Outro diplomata ocidental afirmou que embaixadores estrangeiros estão explicando as posições dos seus países para o Congresso na esperança que elas cheguem à Casa Branca.

No fim do ano passado, a Ucrânia assinou um contrato de lobby de 50 mil dólares por mês com Haley Barbour, ex-dirigente republicano e ex-governador do Mississippi.

Em janeiro, o Conselho da China para a Promoção do Comércio Internacional contratou a Husch Blackell para fazer lobby relacionado à importação de aço, de acordo com registros do Departamento de Justiça.

Alguma incerteza é normal quando um novo presidente busca a sua sintonia e voz em temas internacionais e coloca o seu pessoal nos cargos de execução da política.

Contudo, na semana desde a posse, Trump enviou uma chuva de sinais conflitantes, e vagas chaves nos departamentos de Defesa e Estado permanecem vazios.

"Estamos tentando descobrir quem é quem”, disse um diplomata europeu, se referindo aos esforços para determinar se diretrizes antigas da política externa ainda valem.

Um dos primeiros encontros importantes de Trump, com o presidente mexicano, Enrique Peña Nieto, foi cancelado devido à exigência de Trump de que o México pague pelo muro que ele planeja construir. Os dois se falaram pelo telefone nesta sexta depois do cancelamento.

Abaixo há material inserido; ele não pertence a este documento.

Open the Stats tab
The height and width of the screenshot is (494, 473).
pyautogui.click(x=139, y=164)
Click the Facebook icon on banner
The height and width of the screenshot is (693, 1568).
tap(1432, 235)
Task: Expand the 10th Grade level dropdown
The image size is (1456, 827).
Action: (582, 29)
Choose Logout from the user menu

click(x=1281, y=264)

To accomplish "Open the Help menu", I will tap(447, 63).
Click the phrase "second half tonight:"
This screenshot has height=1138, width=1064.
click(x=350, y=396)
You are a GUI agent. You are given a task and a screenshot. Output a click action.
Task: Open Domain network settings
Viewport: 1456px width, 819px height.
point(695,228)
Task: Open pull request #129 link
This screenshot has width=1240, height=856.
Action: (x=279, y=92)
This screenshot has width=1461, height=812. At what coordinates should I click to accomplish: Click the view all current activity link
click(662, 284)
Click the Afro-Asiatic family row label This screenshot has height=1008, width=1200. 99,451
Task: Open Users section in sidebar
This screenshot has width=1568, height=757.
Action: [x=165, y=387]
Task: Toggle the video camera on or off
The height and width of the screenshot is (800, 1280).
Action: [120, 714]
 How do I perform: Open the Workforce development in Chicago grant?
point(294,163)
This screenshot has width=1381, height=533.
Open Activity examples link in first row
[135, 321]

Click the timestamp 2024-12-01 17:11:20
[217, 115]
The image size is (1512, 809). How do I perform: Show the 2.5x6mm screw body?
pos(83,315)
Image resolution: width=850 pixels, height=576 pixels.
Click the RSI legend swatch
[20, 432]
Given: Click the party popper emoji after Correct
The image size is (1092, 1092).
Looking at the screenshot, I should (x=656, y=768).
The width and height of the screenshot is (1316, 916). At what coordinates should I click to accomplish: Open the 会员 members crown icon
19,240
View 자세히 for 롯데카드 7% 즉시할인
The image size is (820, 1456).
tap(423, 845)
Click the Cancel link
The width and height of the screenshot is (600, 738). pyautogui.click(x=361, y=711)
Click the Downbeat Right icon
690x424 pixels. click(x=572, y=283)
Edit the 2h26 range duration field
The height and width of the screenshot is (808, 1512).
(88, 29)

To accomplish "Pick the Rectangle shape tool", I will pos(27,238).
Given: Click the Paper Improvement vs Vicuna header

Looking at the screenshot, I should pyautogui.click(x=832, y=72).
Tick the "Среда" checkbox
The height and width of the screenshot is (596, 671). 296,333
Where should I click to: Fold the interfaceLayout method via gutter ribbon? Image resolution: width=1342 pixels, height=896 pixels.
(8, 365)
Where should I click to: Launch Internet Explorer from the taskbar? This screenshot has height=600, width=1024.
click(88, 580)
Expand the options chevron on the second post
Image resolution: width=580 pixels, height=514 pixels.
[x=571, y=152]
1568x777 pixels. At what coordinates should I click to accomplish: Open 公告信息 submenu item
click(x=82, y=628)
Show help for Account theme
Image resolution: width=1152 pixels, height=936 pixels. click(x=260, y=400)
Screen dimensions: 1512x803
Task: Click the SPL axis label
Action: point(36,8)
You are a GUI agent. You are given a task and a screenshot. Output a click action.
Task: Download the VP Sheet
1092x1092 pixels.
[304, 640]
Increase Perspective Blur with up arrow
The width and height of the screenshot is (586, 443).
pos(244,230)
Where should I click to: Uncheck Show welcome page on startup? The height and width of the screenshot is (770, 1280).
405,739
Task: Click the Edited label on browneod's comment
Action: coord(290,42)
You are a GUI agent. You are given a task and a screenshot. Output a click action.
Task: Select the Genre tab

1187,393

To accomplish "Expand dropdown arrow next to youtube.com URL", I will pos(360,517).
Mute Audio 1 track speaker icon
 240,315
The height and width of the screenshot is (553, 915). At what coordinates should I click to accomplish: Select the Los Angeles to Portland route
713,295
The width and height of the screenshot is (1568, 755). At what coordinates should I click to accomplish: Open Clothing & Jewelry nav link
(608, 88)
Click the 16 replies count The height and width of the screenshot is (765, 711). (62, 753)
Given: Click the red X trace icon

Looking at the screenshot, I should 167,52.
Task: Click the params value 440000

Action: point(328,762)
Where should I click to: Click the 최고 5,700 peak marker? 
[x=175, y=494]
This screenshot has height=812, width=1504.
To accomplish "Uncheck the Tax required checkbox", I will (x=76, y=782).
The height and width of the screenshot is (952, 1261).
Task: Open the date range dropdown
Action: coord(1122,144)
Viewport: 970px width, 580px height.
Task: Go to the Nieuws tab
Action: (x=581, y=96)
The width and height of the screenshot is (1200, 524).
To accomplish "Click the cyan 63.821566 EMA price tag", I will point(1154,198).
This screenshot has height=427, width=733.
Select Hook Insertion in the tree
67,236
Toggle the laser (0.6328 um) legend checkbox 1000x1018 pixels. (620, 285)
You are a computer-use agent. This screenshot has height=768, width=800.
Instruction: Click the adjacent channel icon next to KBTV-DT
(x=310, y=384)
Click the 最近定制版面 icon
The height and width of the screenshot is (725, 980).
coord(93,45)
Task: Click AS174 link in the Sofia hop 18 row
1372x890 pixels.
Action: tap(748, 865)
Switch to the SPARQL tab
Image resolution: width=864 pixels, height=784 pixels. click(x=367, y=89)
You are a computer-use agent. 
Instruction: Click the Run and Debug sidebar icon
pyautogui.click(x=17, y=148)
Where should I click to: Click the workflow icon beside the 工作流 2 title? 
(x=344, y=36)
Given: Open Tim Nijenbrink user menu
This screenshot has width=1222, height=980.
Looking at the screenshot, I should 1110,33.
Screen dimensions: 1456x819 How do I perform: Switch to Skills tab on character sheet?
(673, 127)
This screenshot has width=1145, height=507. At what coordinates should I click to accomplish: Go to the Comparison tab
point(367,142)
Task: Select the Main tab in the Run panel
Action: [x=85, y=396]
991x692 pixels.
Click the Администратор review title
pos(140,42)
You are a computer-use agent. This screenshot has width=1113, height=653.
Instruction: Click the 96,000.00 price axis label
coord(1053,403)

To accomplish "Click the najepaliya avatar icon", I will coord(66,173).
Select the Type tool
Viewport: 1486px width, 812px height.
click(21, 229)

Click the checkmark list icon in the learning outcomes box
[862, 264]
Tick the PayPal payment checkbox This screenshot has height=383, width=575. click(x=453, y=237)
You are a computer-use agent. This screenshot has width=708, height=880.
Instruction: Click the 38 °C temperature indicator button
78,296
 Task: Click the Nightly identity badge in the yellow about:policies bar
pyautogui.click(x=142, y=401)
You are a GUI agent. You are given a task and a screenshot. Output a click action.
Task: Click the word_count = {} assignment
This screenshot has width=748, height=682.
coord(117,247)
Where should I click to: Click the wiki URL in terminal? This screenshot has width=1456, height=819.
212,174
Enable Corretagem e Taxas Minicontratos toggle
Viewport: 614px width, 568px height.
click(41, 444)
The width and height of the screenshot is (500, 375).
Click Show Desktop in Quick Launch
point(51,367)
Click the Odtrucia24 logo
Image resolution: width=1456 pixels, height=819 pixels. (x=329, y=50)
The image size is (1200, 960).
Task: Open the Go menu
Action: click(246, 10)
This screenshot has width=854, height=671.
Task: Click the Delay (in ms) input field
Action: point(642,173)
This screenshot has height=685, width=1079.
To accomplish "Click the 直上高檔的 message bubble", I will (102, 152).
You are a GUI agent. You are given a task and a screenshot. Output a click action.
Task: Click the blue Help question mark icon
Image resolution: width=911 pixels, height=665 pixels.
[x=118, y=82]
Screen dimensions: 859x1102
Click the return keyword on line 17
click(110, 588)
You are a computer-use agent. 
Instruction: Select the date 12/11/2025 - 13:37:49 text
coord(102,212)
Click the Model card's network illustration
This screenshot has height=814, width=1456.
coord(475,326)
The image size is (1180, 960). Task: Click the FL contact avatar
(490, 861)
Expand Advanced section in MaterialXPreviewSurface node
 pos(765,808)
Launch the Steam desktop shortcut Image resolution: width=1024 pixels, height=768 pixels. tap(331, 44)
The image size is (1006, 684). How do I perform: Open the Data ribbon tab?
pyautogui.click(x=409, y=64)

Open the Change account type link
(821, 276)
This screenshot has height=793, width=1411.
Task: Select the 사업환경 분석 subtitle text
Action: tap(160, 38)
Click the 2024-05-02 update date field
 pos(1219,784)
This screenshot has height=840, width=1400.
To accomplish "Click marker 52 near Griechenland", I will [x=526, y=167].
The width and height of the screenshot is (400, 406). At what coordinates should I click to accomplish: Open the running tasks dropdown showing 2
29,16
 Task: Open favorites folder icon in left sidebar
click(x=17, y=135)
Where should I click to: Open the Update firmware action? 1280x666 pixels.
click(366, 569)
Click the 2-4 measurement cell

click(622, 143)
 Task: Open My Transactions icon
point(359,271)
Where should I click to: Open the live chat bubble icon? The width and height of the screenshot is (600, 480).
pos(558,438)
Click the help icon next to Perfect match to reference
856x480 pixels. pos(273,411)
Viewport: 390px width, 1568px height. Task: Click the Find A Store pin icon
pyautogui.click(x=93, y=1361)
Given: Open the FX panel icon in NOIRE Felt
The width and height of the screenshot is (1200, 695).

Na quarta, Trump afirmou que apoiaria zonas de segurança para refugiados na Síria, mas não deu indicação de como iria coordenar isso com a Turquia, Rússia e aliados na Europa e no Oriente Médio.

A indicação de Sean Spicer, porta-voz presidencial, de que os EUA impediriam a China de tomar territórios no Mar do Sul da China e o tuíte de Trump de 2 de janeiro de que um teste norte-coreano de míssil balístico intercontinental não aconteceria poderia criar a chance de um confronto militar, disseram autoridades asiáticas.

Alguns especialistas dizem que é muito cedo para os aliados entrarem em pânico.

"Não é apropriado ficar preocupado demais, mas não é apropriado simplesmente não se preocupar”, afirmou Fumiaki Kubo, professor de história do governo norte-americano na Universidade de Tóquio.

No entanto, outros sugeriram que quanto maior a incerteza e quanto mais ela durar, maiores são as chances de erros de cálculo por outros países, o que poderia prejudicar os interesses dos EUA.